Premiere Lagging & Crashing for Long Sequences

  • March 31, 2017
  • 2 replies
  • 3080 views

Hey everyone,

Until a couple days ago, my Premiere was running smooth as butter, but as I was editing a project for a client it started to crash citing 'Input Contract Violations' as the cause. Immediately afterward, the software began to lag and slow down immensely.

Now it takes up to 5 seconds to pull up the right-click menu when I right-click; snapping when extending or cutting clips take 3-4 seconds to implement; the timecode and progression of the marking line during playback lag; when I press 'pause' or 'play' it takes 2-3 seconds for the software to actually pause or play the video. Interestingly, playback itself hasn't been affected and videos are playing smoothly.

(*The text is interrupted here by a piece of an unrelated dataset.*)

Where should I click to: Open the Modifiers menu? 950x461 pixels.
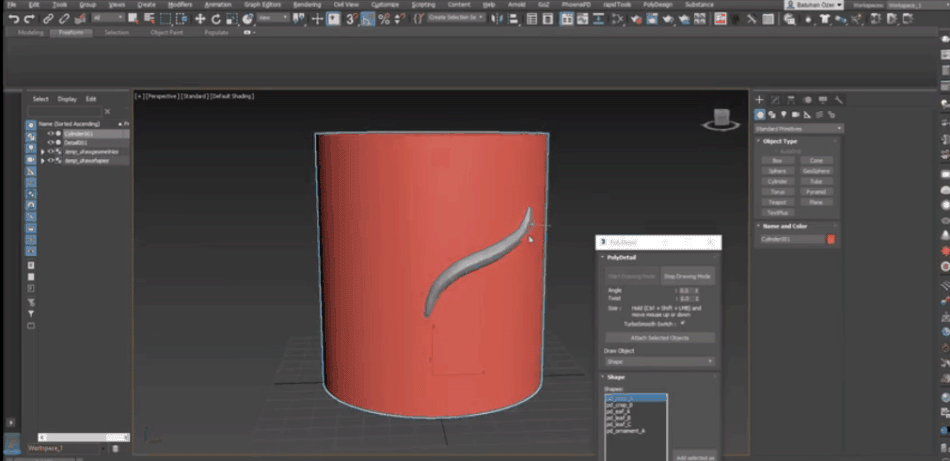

The only issues are in the timeline, media browsers, effects controls... basically every other panel/window.

The longer the sequence I'm editing, the worse the lag. When I open a project I'm currently working on (a 1.25hr circus show), Premiere just crashes and says 'Not Responding'. Contrastingly, when I open Nested Sequences with only 1 clip, Premiere is back to running smooth as butter.

I've tried updating my Premiere, uninstalling it, reinstalling it, winding back the versions, and updating my graphics card driver. Nothing has worked. This is really troubling because I have 6 edits running at the moment for clients, and I cannot let myself fall behind.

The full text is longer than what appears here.